This Thanksgiving, I attempted the longest brine I’ve ever done, at about 18 hours total. Had a few stressful moments during the first half of roasting, worrying about temps and such, but it turned out great.
Here is the mix of recipes I used, with some of my own edits:
1. Ordered a 15.8lb “Willie Bird” turkey (see picture in post below) from Marczyk’s on 17th St, Denver, about two weeks beforehand. Willie Birds are free-range, organic, no antibiotics or coloring, and birds are never frozen. You can really taste the difference between these and grocery store butterball-type turkeys. After tax, it came out to $3.98/lb or $63. If you live near a natural food grocer or local butcher, buy it from them, because places like Whole Foods and Williams-Sonoma up-charge almost double that.
2. That said, I did buy a 1.2lb jar of brining blend (see picture in post below) from Williams-Sonoma because I’ve read great reviews about it and they obviously put a lot of time into their recipe. You can buy that here or in their stores. It’s easy to make your own too, but you may end up spending more buying all the spices required. You’ll want to do the boiling instructions for the brine no later than Tuesday, so that it can cool off before you mix it in a bag with the turkey on Wednesday.
3. Pick-up the turkey the Tuesday before Thanksgiving. The turkey does have a microfreeze layer around it, so you’ll want to thaw it out just in the fridge Tues/Weds. Wednesday night I began brining.
4. The Brine: I bought a 4-pack of brining bags and used two of them, double bagging the cooked-and-cooled brine and turkey, then tossing that in a fridge (if it wont fit in your fridge, keep it in a cooler with ice water and ice that is regularly replaced. You must keep it cool).
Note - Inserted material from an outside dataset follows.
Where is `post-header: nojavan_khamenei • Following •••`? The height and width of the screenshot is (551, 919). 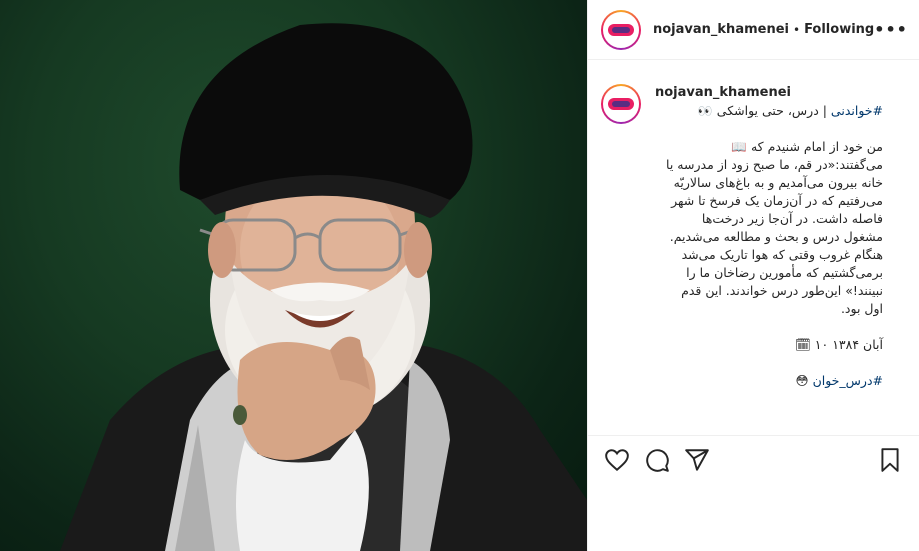 post-header: nojavan_khamenei • Following ••• is located at coordinates (754, 30).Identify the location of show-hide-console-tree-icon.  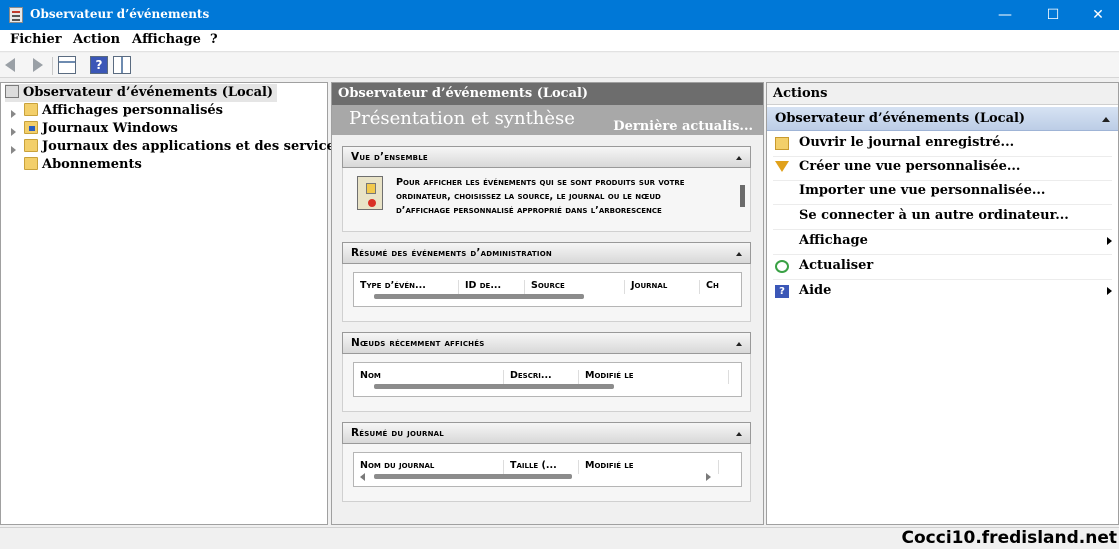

4. Cooking instructions for a Willie Bird from Marczyks are here, but basically:
- Pull the turkey out of the brine 1-2 hours before ready to throw in oven. This will allow turkey to cook evenly. Preheat oven to 375.
Baste a little oil or butter on the skin. Salt and pepper the bird inside and out - I used my favorite Sea Salt, ‘Alaska Pure Sea Salt’ (see picture in post below)
Put a quartered onion, 2 stalks of celery, a chopped carrot, and coarsely chopped aromatic herbs (marjoram, thyme, bay, rosemary, parsley. etc) loosely inside and in the roasting pan
Start roasting at 375. This is the tricky part. Because the brine was 18-hours, I believe the turkey started cooking too quickly at too high a temperature. It browned too soon while the inside was still very slowly cooking. I adjusted the oven to 350 and turned on its convection feature, which allows the air to evenly rotate around the inside of the oven and cook more evenly. I’d suggest reading up on convection baking/roasting if your oven has it, because it does get tricky since convection cooks quicker. Long story short - What should have been about 3-3.5 hours of cooking only took 2.5-3 hours. No matter what, always use a good meat thermometer and check in a few places periodically. Overcooked meat sucks, but undercooked meat makes people sick.
- Once it reaches 160 in the thickest part of the breast or 155 or so in the thigh, pull it out, let it rest for 30 minutes, and then cut up and serve.
Finally, I salvaged the carcass and made a delicious turkey stock later that weekend, which I’ll post on here hopefully soon.